## Extracted text
=== Begin Enclosure ===

Editor’s note: Wired for Safety is a column on cybersecurity and other tech issues. Duane Dunston is an assistant professor of cybersecurity and networking at Champlain College. He received his bachelor’s and master’s of science from Pfeiffer University. From 2001 to 2011 he worked in cybersecurity for NOAA. He is a doctoral student at Northeastern University with a concentration in Curriculum, Teaching, Learning, and Leadership. His other activities include “You Have A Voice,” a project to develop an electronic screening assessment to identify human trafficking victims.
[A] local furniture store was recently victimized by a ransomware attack. These types of attacks come in two general forms (there are variations). One is where data is encrypted and made inaccessible in some way, and a fee has to be paid to regain access. The other is when information is stolen, then a ransom is demanded, with the threat that the data will be released or the people impacted contacted. The primary issue is that someone with unauthorized access has confidential data and even if a ransom is paid, there is no guarantee that the data will be destroyed or that it has been or will be managed appropriately by the adversary.

=== End Enclosure ===

## Work task
Extend the ransomware column past its final sentence. The records have no connection to the ransomware column.

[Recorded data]
=== Begin Enclosure ===

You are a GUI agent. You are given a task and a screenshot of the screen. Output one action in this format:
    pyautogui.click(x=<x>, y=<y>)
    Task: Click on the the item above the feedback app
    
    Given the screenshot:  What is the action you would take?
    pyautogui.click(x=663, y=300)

=== End Enclosure ===

## Result below
What does an organization do when they are the victim of a ransomware attack? Can the victimized organization be guaranteed that the data will be restored or not released publicly or to the affected parties?
Contact your local law enforcement immediately. If you don’t have an incident response in place, have the local FBI and Secret Service field office numbers in your contact list. You will also want to alert your legal counsel. In Vermont, you will have to report the breach to the Attorney General’s Office. Your counsel should be able to provide your public relations person with verbiage when the public and customer inquiries begin.
Determining whether to pay the ransom is a question you want to discuss with your legal counsel. Paying the ransom is a major organizational decision. It encourages the criminals involved, there is no guarantee the data will be restored (or not released publicly), there could be demands for money, or it could be used for future requests for money.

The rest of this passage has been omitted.